The cannery, now owned by Trident Seafoods, was initially a project of the Alaska Packers Association, and, over the years it operated, employed hundreds of residents and thousands of transient workers who produced more canned salmon than any other cannery in Alaska, according to information compiled through the history project.

Oral histories gathered by Ringsmuth tell of the perspective of people who worked in the cannery, as fish processors laundry and kitchen workers, machinists, office administrative staff and superintendents, as well as commercial fishermen and village residents. Among them was the late Trefon Angason Jr., a Bristol Bay Native Corp. shareholder born in South Naknek in 1947 to Vera and Trefon Angasan Sr., both of whom also worked for the cannery. In his interview with Ringsmuth he spoke openly about preferential treatment given by particular superintendents, the racism that persisted dealing with segregation and the relationship between various ethnic groups and the local community and cannery. He also spoke of the importance of the cannery to the community and preserving cannery history, Ringsmuth said.
******************************
### Problem to work on
Extend the text about the Alaska cannery oral histories, picking up after its last sentence.
******************************
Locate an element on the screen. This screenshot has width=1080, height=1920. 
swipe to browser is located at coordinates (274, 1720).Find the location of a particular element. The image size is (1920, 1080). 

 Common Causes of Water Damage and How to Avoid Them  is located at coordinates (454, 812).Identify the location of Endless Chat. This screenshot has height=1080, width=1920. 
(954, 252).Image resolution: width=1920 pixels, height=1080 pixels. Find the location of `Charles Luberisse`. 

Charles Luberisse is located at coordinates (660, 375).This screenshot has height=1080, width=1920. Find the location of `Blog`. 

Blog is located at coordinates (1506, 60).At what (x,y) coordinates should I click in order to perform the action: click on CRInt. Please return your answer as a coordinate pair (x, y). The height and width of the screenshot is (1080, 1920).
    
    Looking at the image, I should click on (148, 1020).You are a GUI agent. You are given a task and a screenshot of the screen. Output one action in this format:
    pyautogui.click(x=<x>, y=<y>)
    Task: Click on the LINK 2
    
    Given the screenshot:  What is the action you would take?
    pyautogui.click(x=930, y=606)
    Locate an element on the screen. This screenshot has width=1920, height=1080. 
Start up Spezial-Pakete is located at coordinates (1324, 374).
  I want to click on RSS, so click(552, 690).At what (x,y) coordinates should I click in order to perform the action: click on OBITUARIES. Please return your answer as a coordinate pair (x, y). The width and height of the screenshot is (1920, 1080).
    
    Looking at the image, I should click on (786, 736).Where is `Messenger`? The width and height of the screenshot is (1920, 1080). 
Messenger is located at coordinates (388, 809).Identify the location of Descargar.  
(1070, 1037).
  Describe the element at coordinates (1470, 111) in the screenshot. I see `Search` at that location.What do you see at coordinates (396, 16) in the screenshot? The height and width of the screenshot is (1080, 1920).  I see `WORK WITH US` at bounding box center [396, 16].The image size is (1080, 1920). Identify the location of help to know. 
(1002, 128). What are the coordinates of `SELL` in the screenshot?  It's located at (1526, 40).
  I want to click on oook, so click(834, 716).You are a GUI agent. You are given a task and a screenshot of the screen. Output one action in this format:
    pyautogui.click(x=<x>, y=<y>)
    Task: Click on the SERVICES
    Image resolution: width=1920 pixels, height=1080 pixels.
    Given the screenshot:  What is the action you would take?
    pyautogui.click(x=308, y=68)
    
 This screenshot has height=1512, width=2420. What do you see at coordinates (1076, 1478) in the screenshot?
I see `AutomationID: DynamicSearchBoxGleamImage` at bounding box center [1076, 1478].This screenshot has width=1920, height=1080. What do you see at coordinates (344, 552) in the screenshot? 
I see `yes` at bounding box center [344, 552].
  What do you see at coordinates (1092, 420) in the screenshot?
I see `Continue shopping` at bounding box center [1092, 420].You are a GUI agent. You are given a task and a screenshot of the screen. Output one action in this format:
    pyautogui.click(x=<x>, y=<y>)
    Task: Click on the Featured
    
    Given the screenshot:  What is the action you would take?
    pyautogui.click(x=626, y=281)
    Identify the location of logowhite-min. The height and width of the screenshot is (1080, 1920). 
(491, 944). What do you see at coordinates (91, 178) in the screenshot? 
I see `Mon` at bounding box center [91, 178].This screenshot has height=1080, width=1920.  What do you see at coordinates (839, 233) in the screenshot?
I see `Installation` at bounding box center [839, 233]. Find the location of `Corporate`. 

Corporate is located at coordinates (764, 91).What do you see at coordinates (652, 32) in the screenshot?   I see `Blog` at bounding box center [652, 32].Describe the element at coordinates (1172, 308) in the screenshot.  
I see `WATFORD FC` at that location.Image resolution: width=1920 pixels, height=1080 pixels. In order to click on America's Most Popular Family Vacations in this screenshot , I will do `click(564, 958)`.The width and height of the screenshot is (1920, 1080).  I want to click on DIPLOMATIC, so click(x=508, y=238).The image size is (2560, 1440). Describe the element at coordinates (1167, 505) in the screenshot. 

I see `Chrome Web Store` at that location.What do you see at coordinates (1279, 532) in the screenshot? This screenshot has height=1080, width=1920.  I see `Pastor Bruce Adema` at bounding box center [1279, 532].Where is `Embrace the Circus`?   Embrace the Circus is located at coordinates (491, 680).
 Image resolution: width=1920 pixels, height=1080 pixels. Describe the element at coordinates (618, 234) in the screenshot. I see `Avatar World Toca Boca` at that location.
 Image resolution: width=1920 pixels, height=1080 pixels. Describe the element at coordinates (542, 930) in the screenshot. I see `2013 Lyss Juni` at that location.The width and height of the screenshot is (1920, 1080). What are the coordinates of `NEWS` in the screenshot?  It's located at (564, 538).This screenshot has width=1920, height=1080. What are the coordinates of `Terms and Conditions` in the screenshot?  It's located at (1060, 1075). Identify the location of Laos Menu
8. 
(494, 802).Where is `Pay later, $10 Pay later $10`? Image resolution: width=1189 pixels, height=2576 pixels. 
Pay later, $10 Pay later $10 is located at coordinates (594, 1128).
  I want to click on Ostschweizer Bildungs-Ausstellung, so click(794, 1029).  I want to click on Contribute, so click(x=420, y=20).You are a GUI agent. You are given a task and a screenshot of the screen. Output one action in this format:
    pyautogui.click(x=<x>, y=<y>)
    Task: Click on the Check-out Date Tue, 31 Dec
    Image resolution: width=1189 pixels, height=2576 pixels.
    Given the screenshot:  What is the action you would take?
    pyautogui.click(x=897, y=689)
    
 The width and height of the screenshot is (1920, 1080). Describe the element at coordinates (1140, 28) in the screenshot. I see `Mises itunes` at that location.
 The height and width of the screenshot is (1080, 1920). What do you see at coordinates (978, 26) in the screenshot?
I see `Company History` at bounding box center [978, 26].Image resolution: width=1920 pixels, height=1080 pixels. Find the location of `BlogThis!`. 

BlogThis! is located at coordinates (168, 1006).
******************************
### The reply
The Alaska State Museum is partnering with the NN Cannery History Project on a museum exhibit coming in February 2022, to celebrate the history and people involved in Alaska’s canned salmon history.

The exhibit will be titled “Mug Up,” after the cannery term for a coffee break, with a focus of Alaska’s forgotten cannery crews through the lens of the Alaska Packers Association.